“For the sake of a few bad apples in the barrel, I believe there is risk in the area of influencers,” Weed said earlier this week.
Ahalogy started working a year ago with Moat for third-party verification, demanding its roughly 9,000 influencers drop Moat tags on their sites – most have standalone blogs, as well as social accounts – to weed out nonhuman traffic. Influential, another influencer marketing company, announced a similar partnership with Moat last month.
Some influencers buy followers and try to rig campaigns, but even those acting with the best of faith end up with some fake engagement. One way to fight against it is to treat campaigns as paid.
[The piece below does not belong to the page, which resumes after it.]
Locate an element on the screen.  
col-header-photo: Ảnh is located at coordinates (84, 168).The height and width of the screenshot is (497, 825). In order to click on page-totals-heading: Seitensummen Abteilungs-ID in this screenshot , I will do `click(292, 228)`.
When the KPI is clear, like driving human traffic from social to a customer site or to a store with a coupon, brands can tap influencers without ending up in social media quicksand.
Paid media also brings an added level of transparency to influencer campaigns and much finer targeting controls.
A CPG brand Ahalogy works with, for example, may want to drive diaper sales from a specific retail chain like Safeway, but it’s impossible to break down an influencer’s follower and audience count based on the number of parents with small children who live within a five-mile radius of an eligible store.
“With paid media, we can go get that data and apply it in the buy,” Gilbreath said.
But the large CPGs have a steep learning curve and a lot of competition.
Startup consumer product brands, such as Dollar Shave Club and Beyond Meat, which produces vegan alternatives to meat products, have heavily invested in influencers and shown the viability of driving sales from social that historically would have involved a trip to a supermarket or pharmacy.
As traditional CPG brands figure out how – or at least attempt – to recapture those consumers, they’re going to start pushing for transparency and defensible results.
“And that’s going to mean more attention and pressure on influencer companies,” Gilbreath said.